◆ Task
Copy the line with "Task: Open the Selection Pane" and all lines following it through the last line of the entries, exactly as written.

Top of Available data

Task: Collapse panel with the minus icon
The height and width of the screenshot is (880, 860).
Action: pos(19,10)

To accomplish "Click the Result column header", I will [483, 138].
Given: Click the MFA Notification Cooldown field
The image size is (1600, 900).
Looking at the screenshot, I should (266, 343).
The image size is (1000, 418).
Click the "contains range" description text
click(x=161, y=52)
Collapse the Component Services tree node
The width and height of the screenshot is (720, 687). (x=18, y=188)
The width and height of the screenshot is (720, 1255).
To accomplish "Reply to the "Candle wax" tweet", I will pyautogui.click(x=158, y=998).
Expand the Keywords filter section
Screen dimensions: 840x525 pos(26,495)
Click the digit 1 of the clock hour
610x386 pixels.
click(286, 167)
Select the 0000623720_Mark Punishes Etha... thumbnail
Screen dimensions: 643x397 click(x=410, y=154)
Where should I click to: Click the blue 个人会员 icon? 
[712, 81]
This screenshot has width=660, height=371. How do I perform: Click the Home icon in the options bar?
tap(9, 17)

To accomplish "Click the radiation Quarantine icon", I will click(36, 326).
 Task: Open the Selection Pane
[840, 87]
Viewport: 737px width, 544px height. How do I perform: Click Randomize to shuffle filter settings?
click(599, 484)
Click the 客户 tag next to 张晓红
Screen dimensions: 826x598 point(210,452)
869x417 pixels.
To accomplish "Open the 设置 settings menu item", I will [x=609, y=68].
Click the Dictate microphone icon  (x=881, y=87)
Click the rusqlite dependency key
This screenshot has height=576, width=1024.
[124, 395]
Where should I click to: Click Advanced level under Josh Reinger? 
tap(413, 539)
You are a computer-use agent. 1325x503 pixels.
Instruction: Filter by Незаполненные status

Bottom of Available data

◆ Expected answer
 Task: Open the Selection Pane
[840, 87]
Viewport: 737px width, 544px height. How do I perform: Click Randomize to shuffle filter settings?
click(599, 484)
Click the 客户 tag next to 张晓红
Screen dimensions: 826x598 point(210,452)
869x417 pixels.
To accomplish "Open the 设置 settings menu item", I will [x=609, y=68].
Click the Dictate microphone icon  (x=881, y=87)
Click the rusqlite dependency key
This screenshot has height=576, width=1024.
[124, 395]
Where should I click to: Click Advanced level under Josh Reinger? 
tap(413, 539)
You are a computer-use agent. 1325x503 pixels.
Instruction: Filter by Незаполненные status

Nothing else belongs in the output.